Bird se sentó en el asiento del conductor y vio que el rostro de Himiko tenía un color ceniciento y pálido. Su propia cara debía de tener un aspecto igualmente lastimoso. Encendió el motor y partieron a toda velocidad.
– Bird, ese doctor es aquel hombre que viste por mi ventana, el de la cabeza de huevo. ¿Lo recuerdas?
– Sí, lo recuerdo -dijo, y pensó que en algún momento le había parecido posible vivir toda su vida sin relacionarse con esa clase de personas.
– Primero le telefonearemos. Luego nos ocuparemos del bebé y de lo que necesita para salir del hospital.
– El doctor me dijo que llevase ropa.
– Vayamos a tu apartamento. Ahí tendrás ropa de bebé, supongo.

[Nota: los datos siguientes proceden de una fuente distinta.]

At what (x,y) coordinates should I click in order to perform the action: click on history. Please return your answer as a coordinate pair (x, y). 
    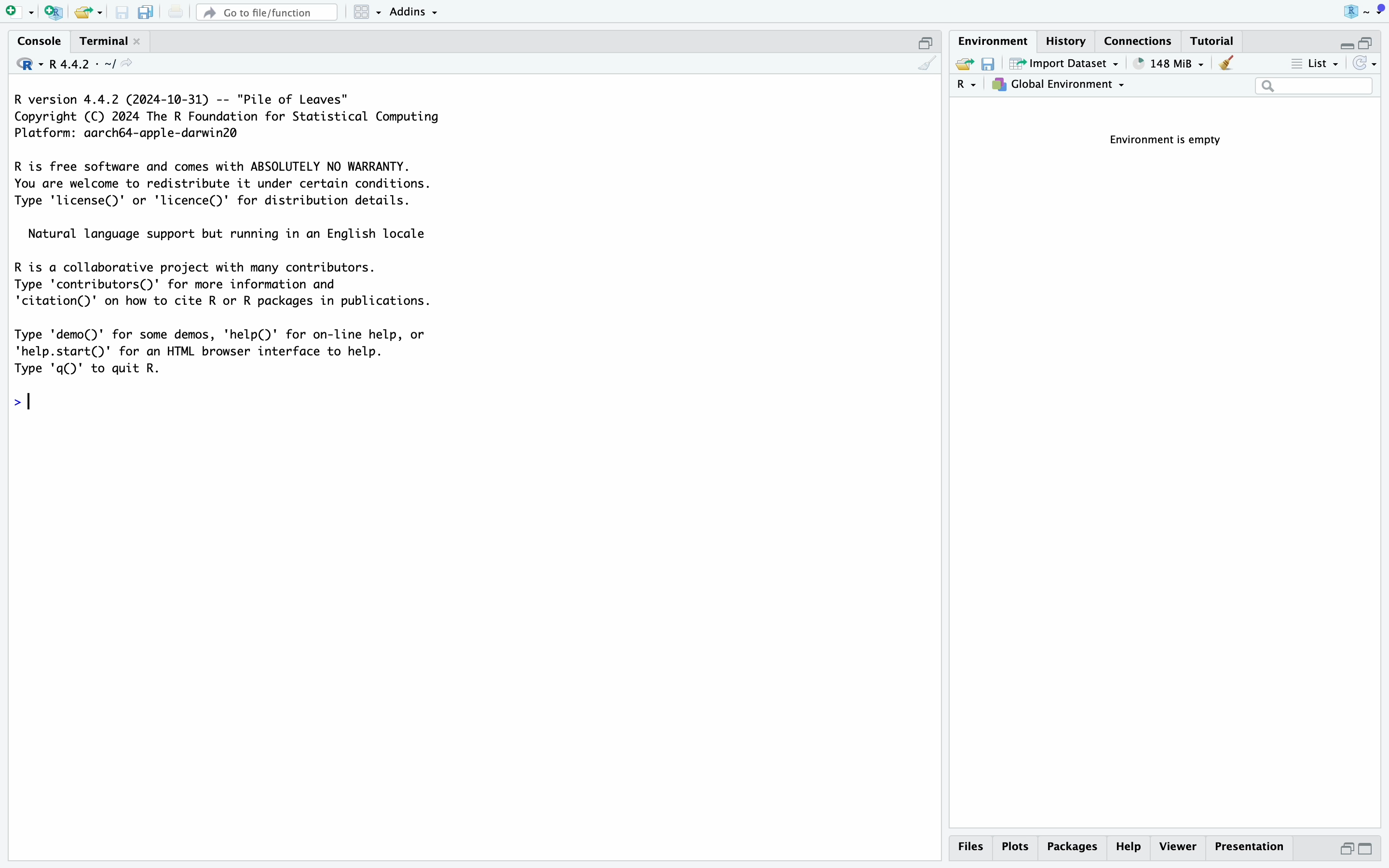
    Looking at the image, I should click on (1071, 40).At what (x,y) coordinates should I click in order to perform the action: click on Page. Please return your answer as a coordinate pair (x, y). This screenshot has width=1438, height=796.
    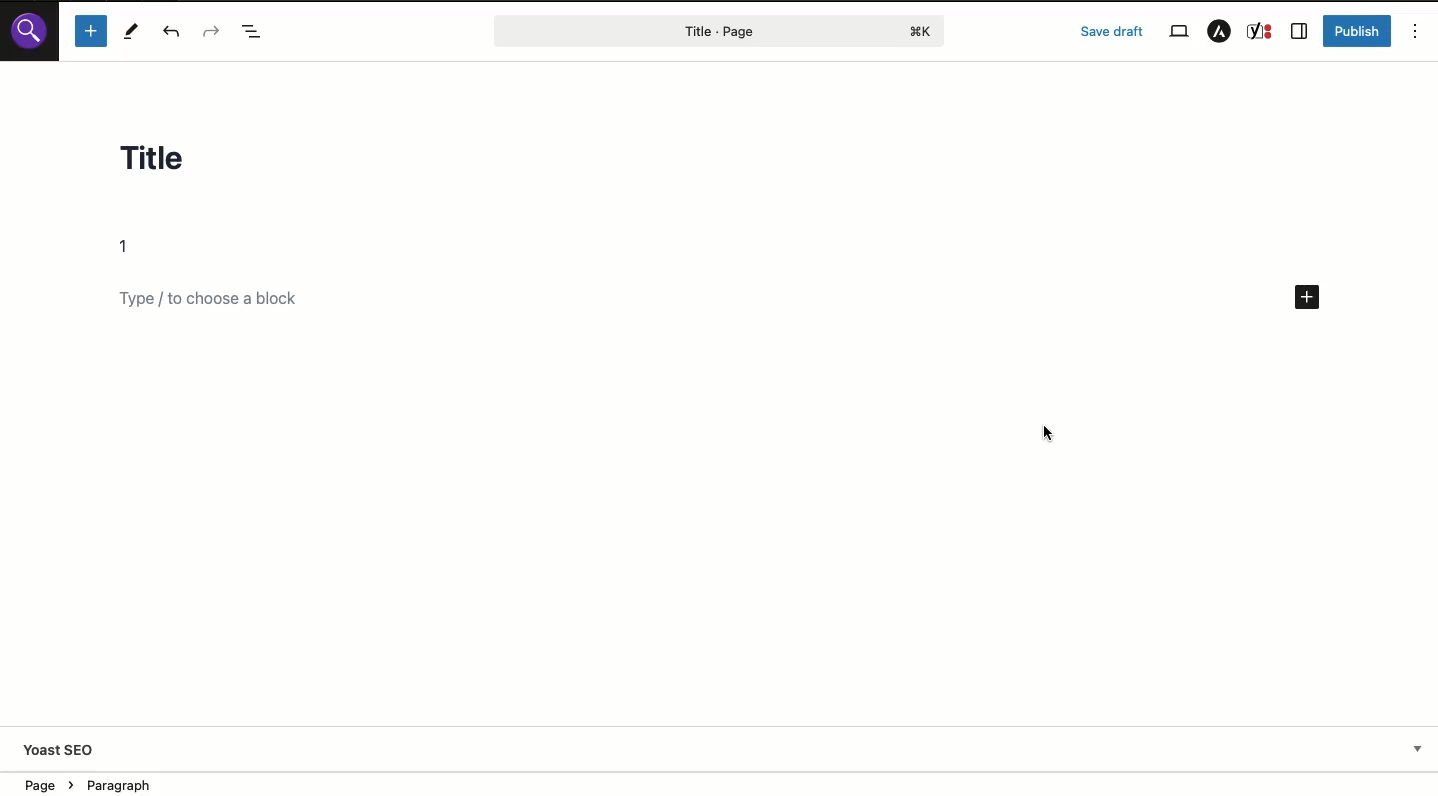
    Looking at the image, I should click on (678, 31).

– Mejor no, a mi apartamento no.
Bird recordaba claramente los preparativos en su apartamento: la cuna blanca, el tocador de marfil blanco, la ropa.
– No puedo coger esa ropa…
– Sí, lo entiendo. Tu mujer no te lo perdonaría nunca…
Aunque no cogiera nada del apartamento, pensó Bird, su esposa no le perdonaría la muerte del bebé. Ya no le sería posible prolongar su vida matrimonial, por más engaños que intentara.
El coche se aproximaba a la intersección con una avenida de varios carriles. El semáforo los detuvo. El cielo encapotado estaba muy bajo, soplaba viento y la lluvia era inminente. Bird se sintió atraído por ese cielo nublado y gris, a la vez que lo desconcertaba estar detenido frente a un semáoro junto a muchos coches cuyos conductores nunca habían planeado un infanticidio.
– ¿Desde dónde quieres telefonear? -preguntó, sintiéndose como un delincuente que huye.
– Desde una tienda de comestibles. Así también podremos comprar algo de comida. Salchichas.
– De acuerdo -dijo sumiso, pese a la desagradable resistencia que sentía crecer en su interior.- Pero ¿crees de verdad que tu amigo estará dispuesto a colaborar?